Self-employed will prioritise personal feelings over business in EU vote

Thursday 23 June 2016

With the result of the EU referendum likely to have an impact on businesses, there are different opinions about whether a vote to remain or leave will benefit companies - especially smaller ones - the most.

A new study has suggested that, despite the implications it could have for UK professionals, those who are self-employed will be influenced by their personal feelings, rather than taking the potential impact on their company into consideration.

The research, conducted by Intuit QuickBooks, found that more than 70 per cent of self-employed professionals will be basing their EU referendum vote on personal choice instead of what's best for their business.

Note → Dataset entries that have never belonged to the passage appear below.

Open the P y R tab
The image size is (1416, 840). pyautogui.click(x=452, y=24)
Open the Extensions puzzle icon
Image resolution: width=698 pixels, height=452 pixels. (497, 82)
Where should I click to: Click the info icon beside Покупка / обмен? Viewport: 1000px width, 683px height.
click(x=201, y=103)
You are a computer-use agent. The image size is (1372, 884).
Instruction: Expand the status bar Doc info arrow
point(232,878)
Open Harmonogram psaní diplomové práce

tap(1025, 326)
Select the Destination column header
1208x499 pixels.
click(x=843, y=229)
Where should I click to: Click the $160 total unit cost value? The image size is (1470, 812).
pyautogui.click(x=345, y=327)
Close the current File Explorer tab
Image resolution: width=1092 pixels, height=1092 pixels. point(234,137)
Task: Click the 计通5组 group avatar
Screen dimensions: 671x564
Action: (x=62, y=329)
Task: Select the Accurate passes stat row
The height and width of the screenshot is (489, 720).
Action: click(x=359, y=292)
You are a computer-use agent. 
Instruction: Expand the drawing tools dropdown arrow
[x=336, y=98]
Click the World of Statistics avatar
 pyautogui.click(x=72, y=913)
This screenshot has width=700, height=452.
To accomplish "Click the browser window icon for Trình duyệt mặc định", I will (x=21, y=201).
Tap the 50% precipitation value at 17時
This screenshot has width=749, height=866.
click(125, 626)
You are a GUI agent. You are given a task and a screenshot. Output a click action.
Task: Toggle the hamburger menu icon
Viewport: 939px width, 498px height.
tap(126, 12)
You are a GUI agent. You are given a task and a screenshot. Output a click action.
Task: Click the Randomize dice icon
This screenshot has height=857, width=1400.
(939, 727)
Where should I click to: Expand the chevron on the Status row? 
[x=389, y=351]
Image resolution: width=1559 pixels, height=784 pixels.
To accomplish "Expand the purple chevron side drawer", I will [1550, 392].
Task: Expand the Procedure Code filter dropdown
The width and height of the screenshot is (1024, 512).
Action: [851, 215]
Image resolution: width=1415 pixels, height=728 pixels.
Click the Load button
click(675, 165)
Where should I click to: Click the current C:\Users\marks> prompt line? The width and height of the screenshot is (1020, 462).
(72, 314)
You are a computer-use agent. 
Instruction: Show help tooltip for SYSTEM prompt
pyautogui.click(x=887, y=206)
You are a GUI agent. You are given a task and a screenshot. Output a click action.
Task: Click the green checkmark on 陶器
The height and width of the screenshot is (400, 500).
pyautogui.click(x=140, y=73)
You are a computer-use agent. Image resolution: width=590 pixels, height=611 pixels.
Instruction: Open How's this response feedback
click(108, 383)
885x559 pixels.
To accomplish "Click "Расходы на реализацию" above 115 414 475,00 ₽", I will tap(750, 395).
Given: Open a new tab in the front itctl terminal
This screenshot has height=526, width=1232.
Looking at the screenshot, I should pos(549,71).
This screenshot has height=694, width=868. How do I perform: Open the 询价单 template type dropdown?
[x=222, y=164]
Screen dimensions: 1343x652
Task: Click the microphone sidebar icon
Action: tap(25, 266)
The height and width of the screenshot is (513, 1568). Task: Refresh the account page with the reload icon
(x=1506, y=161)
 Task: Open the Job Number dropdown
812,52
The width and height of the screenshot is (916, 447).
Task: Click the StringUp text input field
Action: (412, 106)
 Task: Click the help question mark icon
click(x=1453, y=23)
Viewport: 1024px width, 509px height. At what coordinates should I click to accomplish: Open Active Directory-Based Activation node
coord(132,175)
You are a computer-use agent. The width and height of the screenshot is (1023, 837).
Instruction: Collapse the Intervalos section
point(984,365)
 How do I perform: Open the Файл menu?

To arrive at its findings, the study asked 1,000 people who were self-employed about how they would be voting in the upcoming referendum and what would be influencing them.

It found that just one in five will prioritise their business over everything else when it comes to making their decision.

During the lead up to today's referendum (June 23rd), there have been a large number of voters who have been undecided about which way to go, and the study suggests that this is the same for the self-employed workers in the UK.

According to the research, there was only a minuscule difference between those who wanted to leave or stay but more than a tenth were still undecided. It also found that nearly two-thirds of those who had decided (62 per cent) were concerned about how the result would affect them as someone who ran their own business.

Despite their levels of uncertainty, most of the respondents were still happy about the choice to become self-employed. The survey found that more than half (57 per cent) thought it was better to be their own boss than work for another employer full-time.

More than 80 per cent would remain self-employed if a Brexit occurred, while one in five would go back to working for another person.

Intuit QuickBooks Europe vice-president and managing director Rich Preece said there are some five million people who are self-employed in the UK, making them the fastest-growing category of worker.

With this in mind, the opinions and votes of self-employed professionals will have "a significant impact" on the outcome of the referendum, he explained.

“Whatever the outcome, we must make sure this important group has the information and tools they need to succeed,” he said.